In a post-pandemic world, virtually all sectors will have to reinvent themselves if they are to have any chance of surviving the tide. The real estate sector is not excluded. There are two trends that will have an impact on the sector adjusts post-COVID:

 

1. Virtual reality: Before COVID-19, the idea of 'proptech' was gradually gaining traction in developed economies. Simply put, proptech is the application of technology to different aspects of the real estate lifecycle. Since COVID-19, property developers are being forced to adopt virtual tours to comply with social distancing guidelines. For Nigeria, adoption of technology within the sector may be hindered by our low broadband penetration.

 

2. E-commerce and the retail sub-sector: E-commerce is currently a bright spot of the pandemic. Malls have been replaced with online marketplaces forcing even more brick and mortar stores to close shop. While this trend is good for consumers and retail businesses, it will have an adverse impact on mall owners and occupants alike as the pressure to shut down brick and mortar shops will grow.

 

Federal Government's Intervention in the Sector

Before the pandemic, there was a call for the government to get more involved in the real estate sector as it didn't bounce back from the 2015/16 recession.

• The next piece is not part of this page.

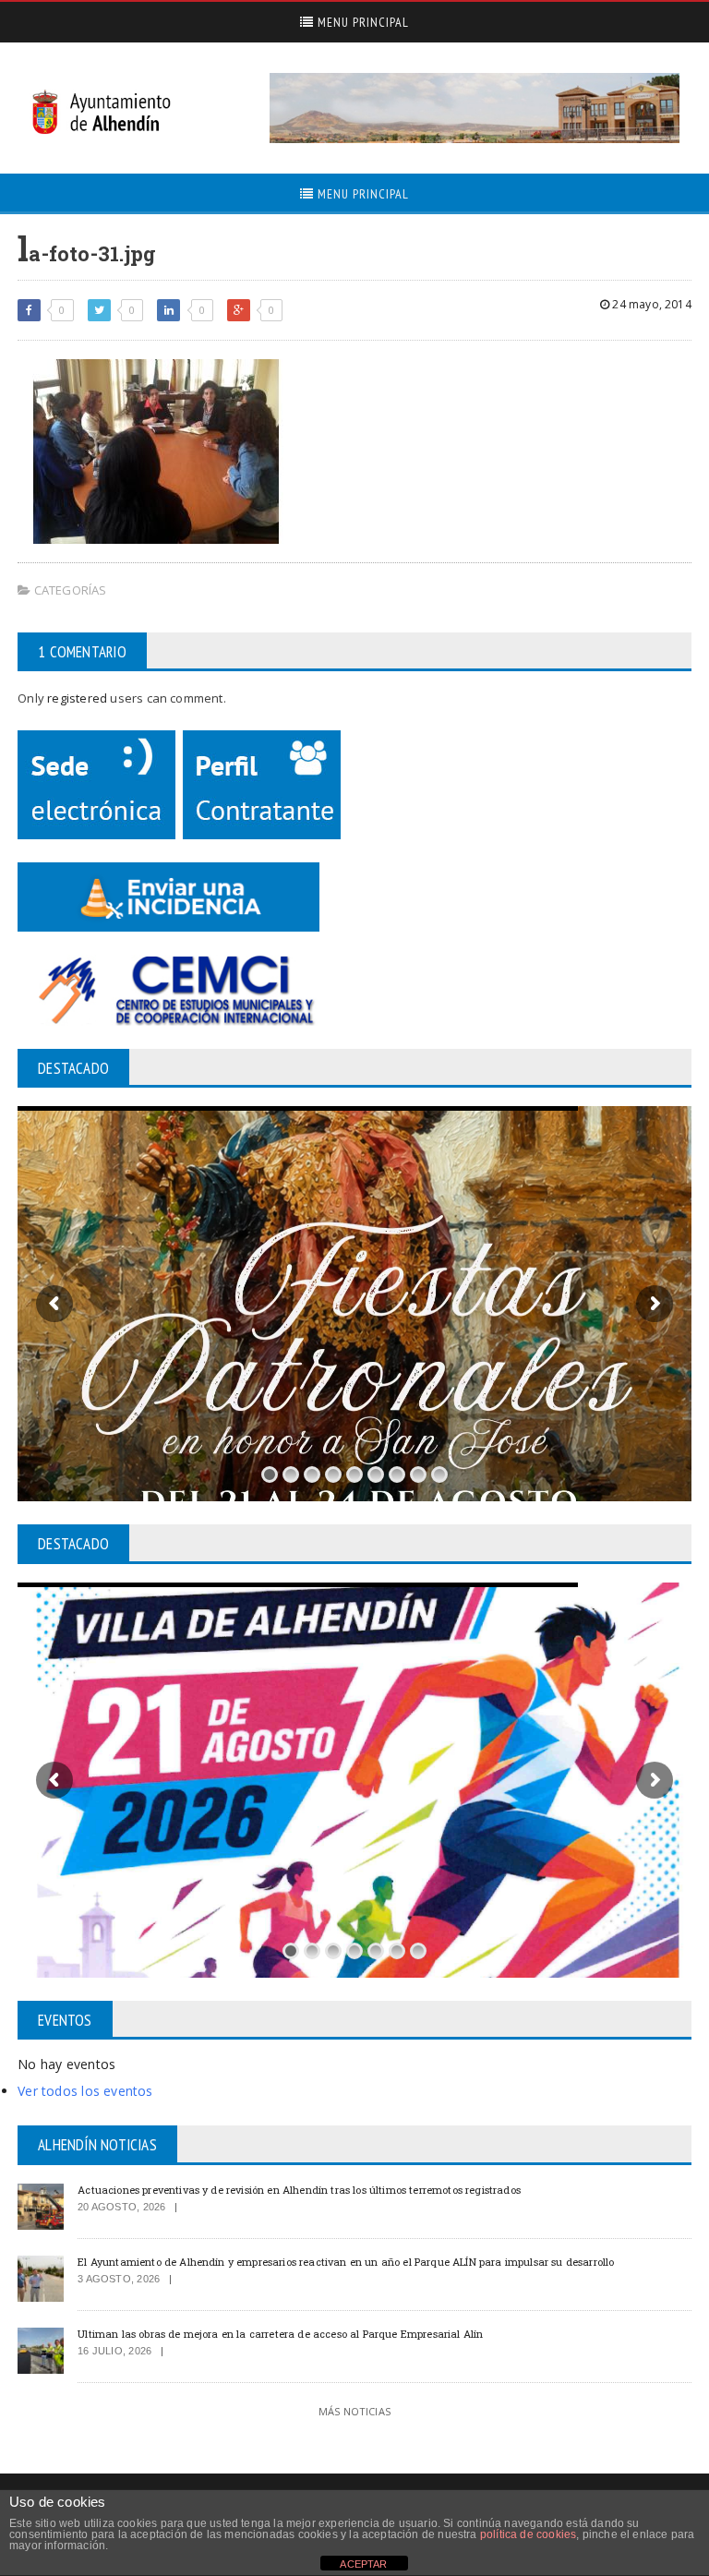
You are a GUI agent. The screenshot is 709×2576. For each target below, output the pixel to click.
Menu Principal (361, 22)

Now, the sector has a limited chance of surviving the tide without appropriate and adequate government intervention.

 

A good starting point for the FGN is to develop its mortgage financing structure. As more consumers record job losses, their willingness and ability for home ownership dwindles. Easing the financial strain from potential homeowners involves developing schemes that cater to a diverse target audience. Poland, for instance, has introduced several credit schemes such as "Family's Own House" which was targeted at married couples and single parents and increased home ownership in the country. For Nigeria, the target should be reaching the Nigerian population using different schemes rather than a one size fits all.

 

Another area for the government to regulate and monitor closely is tenancy agreements. Many landlords in Nigeria are known for their unlawful terms and frivolous charges that need to be curbed by the appropriate regulatory authority.

 

The real estate sector is a vital part of any economy. The 2008 global financial crisis was triggered by the housing crisis which confirms the sector's importance. It is time for the Nigerian government to regulate and intervene frequently in the real estate sector if the sector is to have any chance of exiting the negative territory.